::: READING TEXT :::
3

Suppose I have an xml file:

<?xml version='1.0' encoding='utf-8' standalone='yes' ?>
<map>
    <string name="a"></string>
</map>

And I want to set the value of string with attribute a with something big:

$ xmlstarlet ed -u '/map/string[@name="a"]' -v $(for ((i=0;i<200000;i++)); do echo -n a; done) example.xml > o.xml

This will result in bash error "Argument list is too long". I was unable to find option in xmlstarlet which accept result from a file. So, how would I set the value of xml tag with 200KB data+?

Solution

After trying to feed chunks into the xmlstarlet by argument -a (append), I realized that I am having additional difficulties like escape of special characters and the order in which xmlstarlet accepts these chunks. Eventually I reverted to simpler tools like xml2/sed/2xml. I am dropping the code as a separate post below.

reardenlife
  • 317
  • 4
  • 15
  • If you want a hack, set it to some string which you are sure that does not exist in the xml (e.g. `THIS_STRING_DOES_NOT_EXIST`) and then replace `THIS_STRING_DOES_NOT_EXIST` with your intended string using sed or similar tools.` – anishsane Aug 05 '19 at 05:40
  • @anishsane I am just trying to find a legit way to edit xml. – reardenlife Aug 05 '19 at 12:30
  • 1
    You could use the -a option of xmlstarlet (append) instead of -v, cut down your command say to 20000 instead of 200000, and loop 10 times over that. So you would append 20000 each loop. –  Aug 05 '19 at 12:53
  • @Roadowl interesting proposal. I would not call it a legit way though. :) – reardenlife Aug 05 '19 at 13:07
  • @Roadowl any suggestions how I can do that in bash? I tried to use a combination of xargs, read, echo and cut .... unsuccessfully. Lets assume that we are working with real world data, not just a string of 'a' – reardenlife Aug 09 '19 at 03:42
  • @Roadowl what do you mean by "instead of -v"? It seems that -a must be used in conjunction with it. Can you provide POC of your proposal? – reardenlife Aug 09 '19 at 14:42
  • Heh. I asked this same question and answered it myself some years back... – Charles Duffy Aug 09 '19 at 15:35
  • @reardenlife "Lets assume that we are working with real world data" effectively makes this a new question, with new conditions and new criteria. No fair! –  Aug 09 '19 at 15:37
  • ...that said, 200KB is simply *too long* for many operating systems -- there's an OS-enforced limit on the amount of data that can be in (combined) environment variable and command-line space. – Charles Duffy Aug 09 '19 at 15:42
  • @reardenlife, ...which is to say that you may need to reach for different tools, to insert a single huge element rather than a large number of smaller ones. Might I suggest the excellent XML libraries Python ships with? – Charles Duffy Aug 09 '19 at 15:43
  • @reardenlife, ...to be clear: This isn't a bash error; it's an operating-system error; the `execve()` syscall fails when it's passed content that can't be fit in the relevant memory region, no matter what the invoking language is. – Charles Duffy Aug 09 '19 at 15:47
  • For anyone trying to add *many* new elements, as opposed to *a single long* element, see the near-duplicate [handling long edit lists in xmlstarlet](https://stackoverflow.com/questions/9898939/handling-long-edit-lists-in-xmlstarlet). – Charles Duffy Aug 09 '19 at 15:49
  • I ended up using xml2/2xml and sed. :) – reardenlife Aug 09 '19 at 16:27
  • @reardenlife, ...why not add your own answer showing how you did that? It'd likely be useful to other readers. – Charles Duffy Aug 09 '19 at 21:00
  • @Charles Duffy. Done. But I doubt it would be useful for anyone. :) – reardenlife Aug 10 '19 at 02:35
  • @Cyrus but there is simply no decent solution to be accepted. So what's the point of voting or accepting then? – reardenlife Oct 12 '19 at 23:03

3 Answers3

0

This, as a workaround for your own example that bombs because of the ARG_MAX limit:

#!/bin/bash
# (remove 'echo' commands and quotes around '>' characters when it looks good)
:::
**COMPLETE THE FOLLOWING**:
a) In the xmlstarlet thread, list the date and time of every comment posted by Charles Duffy.
b) Continue the xmlstarlet thread from its final line.
::: SOURCE DATA :::
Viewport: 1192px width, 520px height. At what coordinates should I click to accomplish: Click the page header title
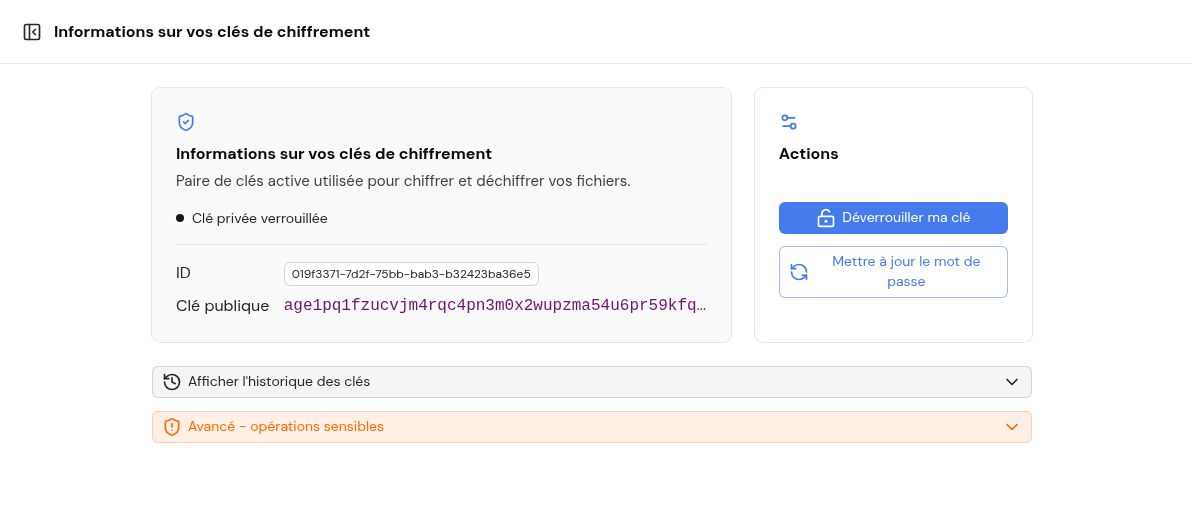point(212,32)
:::
**THE RESULTS**:
a)
- Aug 09 '19 at 15:35
- Aug 09 '19 at 15:42
- Aug 09 '19 at 15:43
- Aug 09 '19 at 15:47
- Aug 09 '19 at 15:49
- Aug 09 '19 at 21:00

b)
echo xmlstarlet ed -u '/map/string[@name="a"]' -v '' example.xml '>' o.xml

for ((i = 0; i < 100; i++))
do
    echo xmlstarlet ed -u '/map/string[@name="a"]' -a -v $(for ((i=0;i<2000;i++)); do echo -n a; done) example.xml '>>' o.xml
done
0

SOLUTION

I am not proud of it, but at least it works.

a.xml - what was proposed as an example in the starting post
source.txt - what has to be inserted into a.xml as xml tag
b.xml - output
#!/usr/bin/env bash
ixml="a.xml"
oxml="b.xml"
s="source.txt"
echo "$ixml --> $oxml"

t="$ixml.xml2"
t2="$ixml.xml2.edited"
t3="$ixml.2xml"

# Convert xml into simple string representation
cat "$ixml" | xml2 > "$t"

# Get the string number of xml tag of interest, increment it by one and delete everything after it
# For this to work, the tag of interest should be at the very end of xml file
cat "$t" | grep -n -E 'string.*name=.*a' | cut -f1 -d: | xargs -I{} echo "{}+1" | bc | xargs -I{} sed '{},$d' "$t" > "$t2"
# Rebuild the deleted end of the xml2-file with the escaped content of s-file and convert everything back to xml
# * The apostrophe escape is necessary for apk xml files
sed "s:':\\\':g" "$s" | sed -e 's:^:/map/string=:' >> "$t2"
cat "$t2" | 2xml > "$t3"
# Make xml more readable
xmllint --pretty 1 --encode utf-8 "$t3" > "$oxml"

# Delete temporary files
rm -f "$t"
rm -f "$t2"
rm -f "$t3"
reardenlife
  • 317
  • 4
  • 15
0

It's a question of merging XML and XML or XML and text. This can be done by having xmlstarlet's transform command perform XInclude processing. Merging XML and XML can optionally be done with its select and edit commands (combine-extract method).

These 2 data files are used in the following:

  • file1.xml - the main file to which stuff is added: <map><string name="a"></string></map>
  • file2.xml - the part file from which stuff is copied: <doc><g><g1/><g2/><g3/><g4/></g></doc>

First, the XInclude method:

# shellcheck  shell=sh  disable=SC2016,SC2064
mainfile='file1.xml'
partfile='file2.xml'
mainxpath='/map/string[@name="a"]'
partxpath='/doc/g/*'

mainftmp="$(mktemp)"
partftmp="$(mktemp)"
trap "rm -f -- '${mainftmp}' '${partftmp}'" INT EXIT
cp -- "${partfile}" "${partftmp}"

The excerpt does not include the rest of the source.